Success won't come overnight, says Lewin
Daraine Luton, Senior Staff Reporter
JAMAICANS ARE being told not to expect an overnight transformation of the Jamaica Constabulary Force (JCF) under the watch of Carl Williams as commissioner of police.
Former police commissioner, Rear Admiral Hardley Lewin, who yesterday said Williams has been "well prepared" for the job, told The Gleaner that in addition to the job of transforming the force, the new commissioner will be required to secure a sustained and ultimately accelerated reduction in crime.
"It is going to be a challenging job," Lewin told The Gleaner yesterday.
"We have been battered and beaten so much that we expect instant successes overnight," he added.
National Security Minister Peter Bunting had set a target, of reducing murders to 12 per 100,000 by 2016, down from about 43 per 100,000 at present. The national social partnership, which comprises the Government, the Opposition, and civil society, revised the target to 25 per 100,000 by 2016.
44 per cent cut needed
To attain that target, the force must achieve an accumulated 44 per cent reduction in murders, which means a murder tally of 675 per year.
As of August 9, some 590 persons were murdered in Jamaica, 15 per cent less than the 696 murdered during the corresponding period in 2013. A total of 1,187 persons were murdered in Jamaica last year, while 1,097 persons were killed in 2012. Jamaica's murder rate peaked at 1,683 in 2009.
"We didn't get there overnight, and it is not going to happen overnight. I am a believer in this Chinese proverb, 'It is not how bad it gets or how far down you are, it is in what direction are you moving.' Once you are moving in the right direction, then your task is to accelerate that movement," the former commissioner said.
Williams, who takes office next Monday, will be mandated to continue the process of professionalisation of the JCF with special emphasis on respecting the human rights of citizens. Williams is also expected to continue making significant progress in the fight against organised crime and corruption under his leadership.
Lewin told The Gleaner that the job of commissioner was not an easy one, but stressed that "although the challenges are there, it can be done".
"I think Carl Williams has been well prepared for this task but that will come to naught if he does not get the support required from within and without," he added.

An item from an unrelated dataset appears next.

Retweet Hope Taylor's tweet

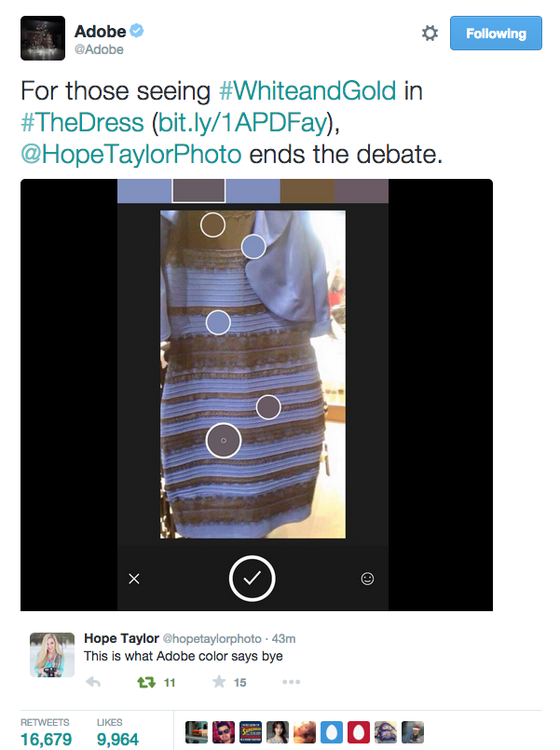pos(146,682)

"He can't do it by himself. He needs the support of the people whom he serves, and in order to get that support, the other major task is the transformation of the constabulary force, which in and of itself will be a tremendous help in causing that reduction to continue and to be sustained at all levels," Lewin said.
Lewin, who retired from the Jamaica Defence Force (JDF) as a rear admiral in 2007, spent two years as commissioner of police before resigning in November 2009.
The whistleblower website, WikiLeaks, which published cables sent from the United States Embassy in Kingston to diplomats in Washington, said that during his tenure, Lewin did not make any serious dent in reducing the murder rate in curbing problems with corruption and extrajudicial killings.
His successor, Owen Ellington, suddenly went into retirement in July after four years in the job.
Lewin said yesterday that Williams "is taking over the helm as commissioner of police at a very pivotal moment, not only in the history of the force but also in Jamaica".
"I hope he gets all the support necessary from within and without the force. Indeed, I would urge all stakeholders to give him and his staff all the support that they require."